The First Song Bruce Springsteen Ever Learned to Play

Bruce Springsteen

Bruce Springsteen approaches the sixth decade of his extensive career. He still holds a strong position in music for his unique blend of Americana lyrics and pop-rock melodies.

Famously known as ‘The Boss,’ Springsteen has achieved both commercial success and critical acclaim that few artists can match. Over his career, he earned 20 Grammy Awards and a place in the Rock and Roll Hall of Fame. Not to forge the Presidential Medal of Freedom from Barack Obama.

Springsteen’s live performances are as legendary as his studio recordings. He is renowned for his marathon sets and is often seen with his beloved, well-worn Fender Telecaster guitar. Springsteen has graced thousands of stages since he first ventured into music in the mid-1960s.

However, even the most accomplished performers had to start somewhere.

For Springsteen, that starting point was a New York City social club ‘Elks Lodge’ in Freehold. Inspired by a televised performance of The Beatles, Springsteen began performing at this venue on Sundays. Admission was a mere 35 cents back then. Each band would play a modest set of three to five songs to an audience of less than 100 people.

During an interview on The Tonight Show with Jimmy Fallon, Bruce Springsteen fondly reminisces about kicking off his performances.
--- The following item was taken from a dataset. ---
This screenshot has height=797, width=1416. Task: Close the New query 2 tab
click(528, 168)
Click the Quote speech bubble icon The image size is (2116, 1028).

He also talked about the first rock song he ever learned, The Beatles’ classic Twist and Shout. He quips, “And I’ve been singing it ever since.”

Before he delved into rock, Bruce Springsteen recalls that the first song he ever learned on the guitar was the traditional folk tune ‘Greensleeves,’ a far cry from the vibrant Americana rock and roll he’s known for today. The crowd’s reaction to this revelation seems to be a mixture of disbelief and disappointment, as Springsteen acknowledges, “You can hear the reaction from your audience. ‘Greensleeves,’ he’s playing ‘Greensleeves’? Damn.”

He goes on to explain to Fallon, “It was a folk song. The first thing I had was a big book of American folk music, and so I learned that first because it only had two chords. And then eventually I made my way to the third chord, which allowed you to play ‘Twist and Shout,’ so…”

Springsteen’s motivation for learning ‘Greensleeves’ wasn’t rooted in a love for British folk music. It was rather in his desire to master a Beatles song eventually. In an interview with Rolling Stone, he revealed that hearing The Beatles on the radio changed his life, saying, “because I was going to successfully pick the guitar up and learn how to play.”

He vividly remembers a moment when he heard ‘I Wanna Hold Your Hand’ while in the car with his mother: “I immediately demanded that she let me out. I ran to the bowling alley, ran down a long neon-lit aisle, down the bowling alley into the bowling alley. Ran to the phone booth, got in the phone booth, and immediately called my girl and asked, ‘Have you heard this band called The Beatles?’ After that, it was nothing but rock and roll guitars.”

While ‘Greensleeves’ eventually became a humorous anecdote he would share on talk shows, The Beatles’ influence on Springsteen endured. Rock and roll became his primary musical passion, and his rendition of ‘Twist and Shout’ continues to be a cherished part of his live performances.